:: Что требуется ::
Пожалуйста, ответьте по отрывку из дневника ниже: куда ехали желающие из беженского батальона, которых взял «Керасунд»?

:: Предоставленный отрывок ::

= = = =

Николай Раевский - Дневник галлиполийца
В лагере на совещании начальников генерал Кутепов объявил о предстоящем отъезде в Сербию и остальной части лагеря. Большинству офицеров придется, видимо, стать унтер-офицерами сербской службы, и эта перспектива больше всего пугает наших умственно робких людей. Впрочем, желающим, кажется, будет предоставлено остаться здесь на иждивении французов, но генерал Врангель снимает с себя всякую ответственность за их судьбу.
Полковник Ряснянский, встретив меня в городе, попросил принять участие в информации о Корниловском союзе и что-нибудь для него написать. Положительно меня начинают считать профессиональным если не писателем, то писакой. Князя Володю В. наконец произвели в подпоручики. Я был так доволен, что перечел раза три приказ, вывешенный на дверях штакора. Сегодня на короткое время приходил «Керасунд» и взял из беженского батальона желающих ехать в Батум. На всякий случай (теперь это уже стало правилом) была вызвана рота юнкеров-корниловцев. Были оцеплены все подходы к пристани, даже мимо проходить не разрешалось. Всего уехало (не мог только выяснить — с Лемноса и из Галлиполи или только из Галлиполи) 110 человек — из них 60 офицеров. Если эти цифры верны, то искренне удивляюсь, каким образом находятся еще среди офицеров идиоты, которые добровольно едут в Совдепию. Можно не верить газетам. Информация их часто действительно тенденциозна, но есть частные письма, которым не верить нельзя. На днях подполковник Е. получил письмо от брата. Страстно любя жену, тот попытался пробраться в Совдепию и вывезти ее. Добрался до Ровно и убедился, что дальше ехать невозможно. Ровно полно тысячами голодных, оборванных людей, бегущих из Совдепии и массами гибнущих в пограничных чека. Среди них много простых крестьян и рабочих. В Крыму после нашей эвакуации расстреливали оставшихся офицеров и добровольцев тысячами. Особенно страшные расстрелы производились в Джанкое, на даче Мошкина (бывшая резиденция Слащева).

= = = =

[Данные о координатах элементов]
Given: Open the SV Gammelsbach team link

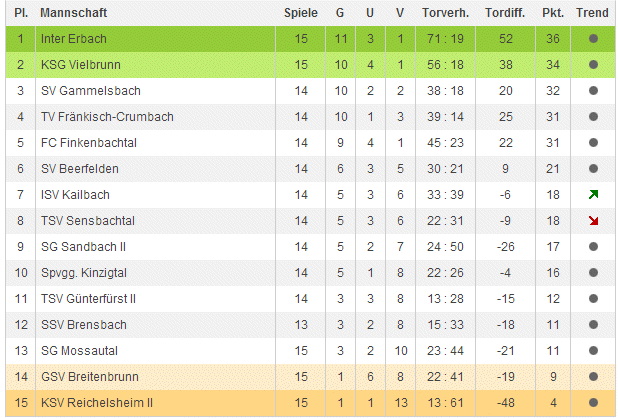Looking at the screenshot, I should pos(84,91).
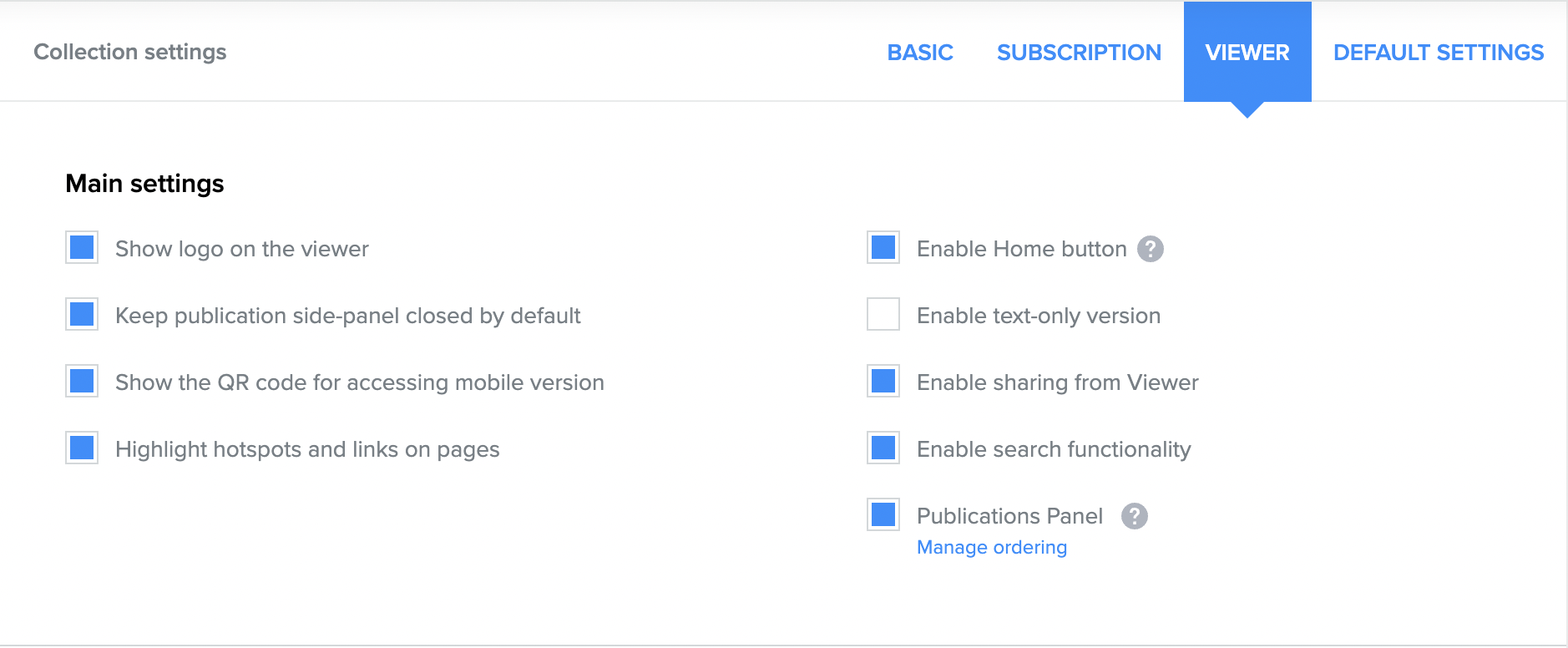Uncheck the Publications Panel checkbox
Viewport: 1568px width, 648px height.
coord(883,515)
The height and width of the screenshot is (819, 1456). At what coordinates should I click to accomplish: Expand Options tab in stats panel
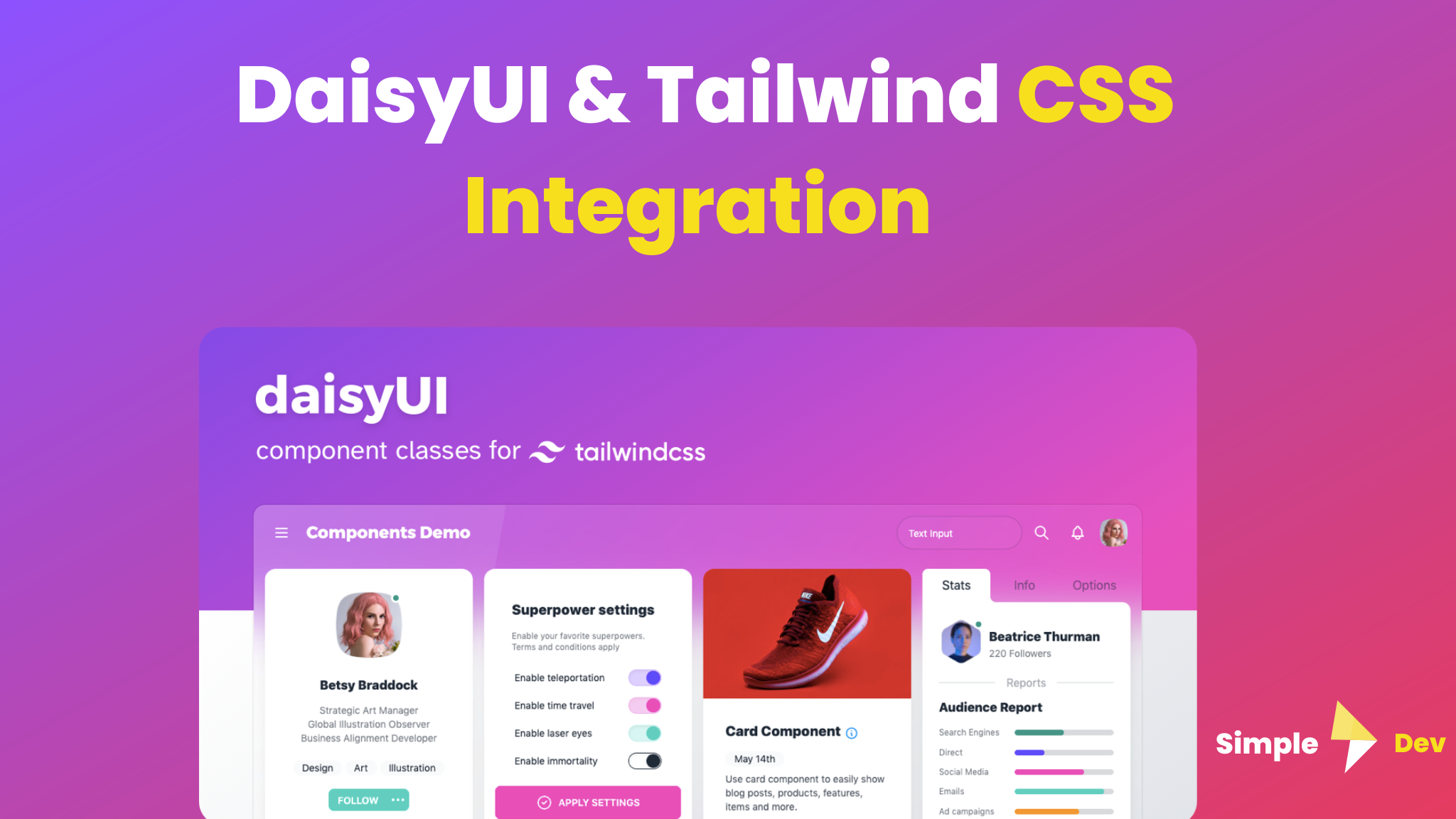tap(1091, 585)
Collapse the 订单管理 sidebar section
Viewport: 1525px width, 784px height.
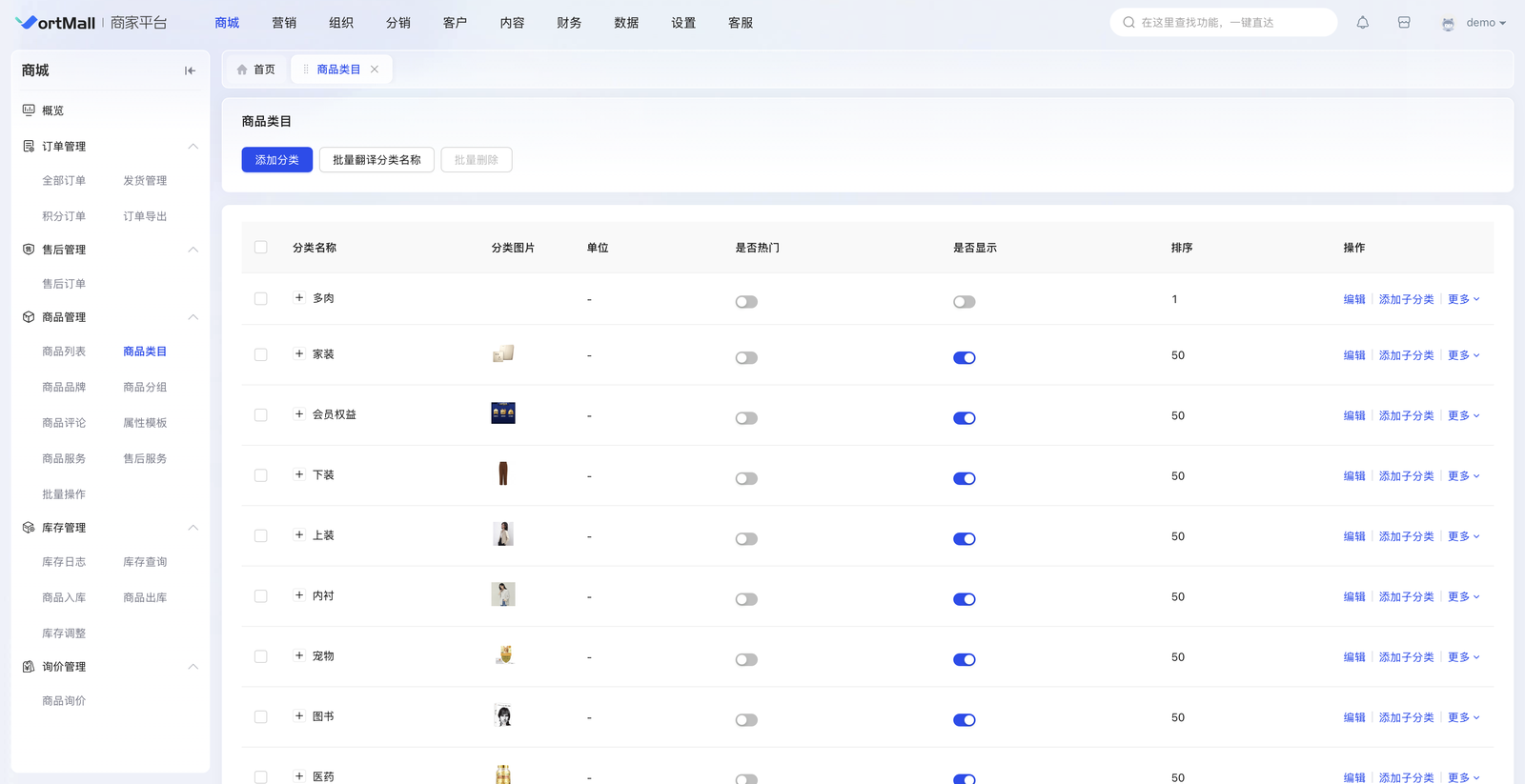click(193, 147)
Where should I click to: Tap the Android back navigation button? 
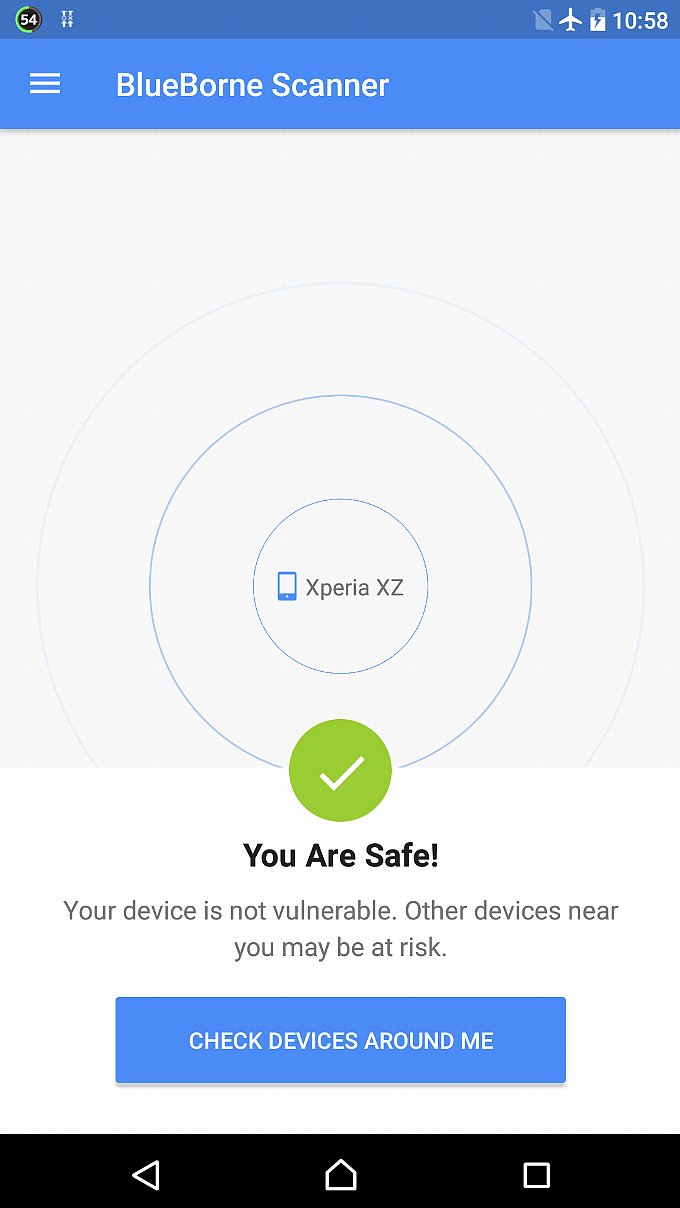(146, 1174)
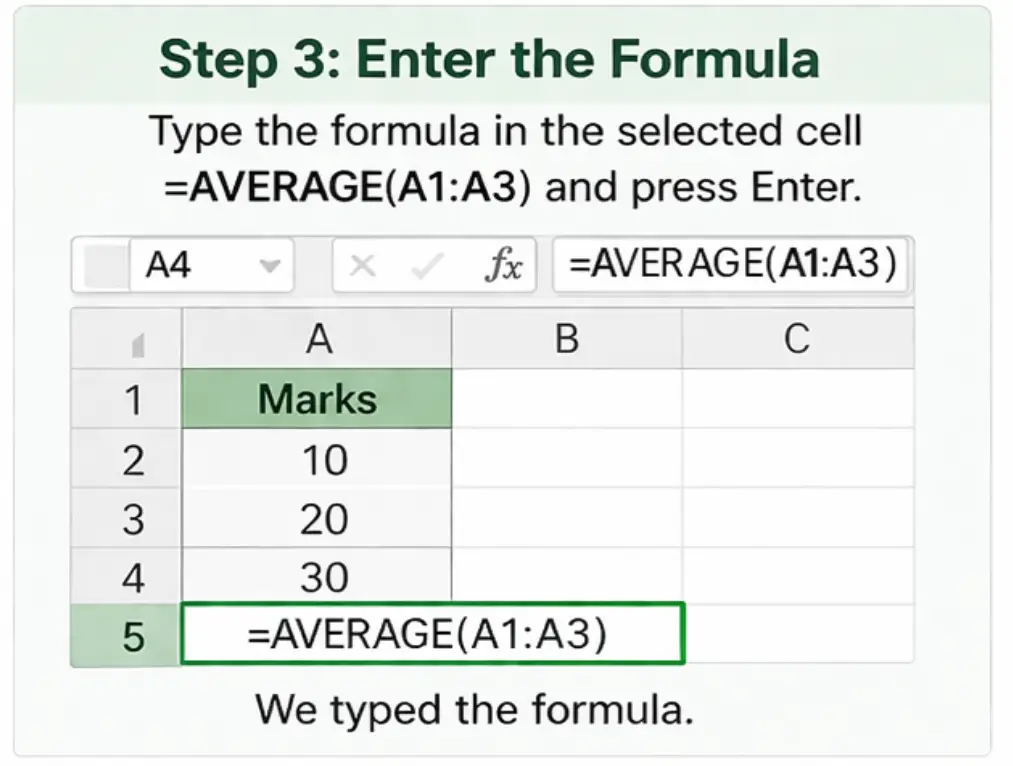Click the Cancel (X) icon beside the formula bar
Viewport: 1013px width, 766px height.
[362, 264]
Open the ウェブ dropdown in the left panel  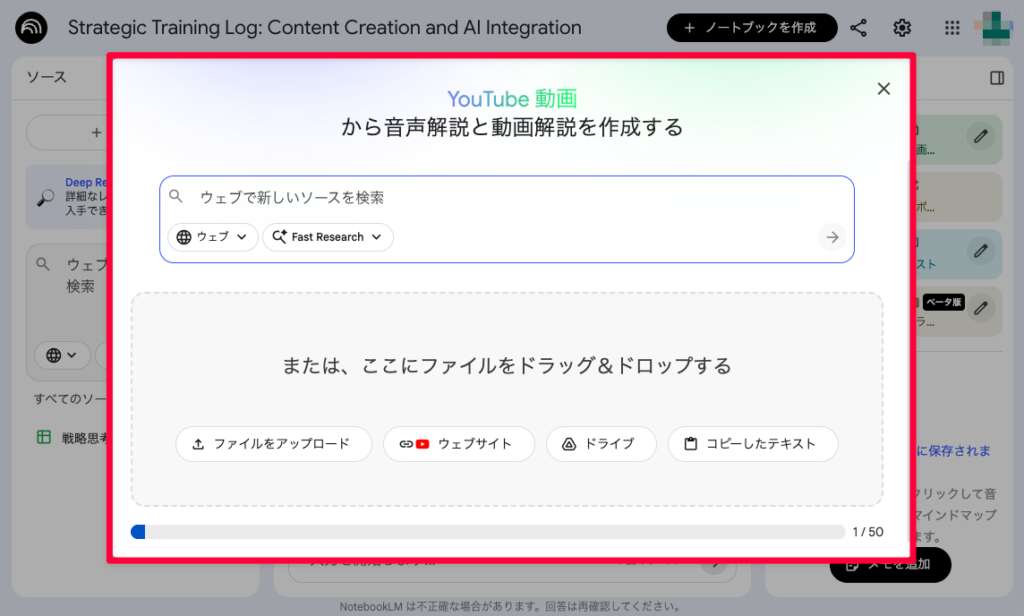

= = = =

:: Решённая задача ::
В Батум.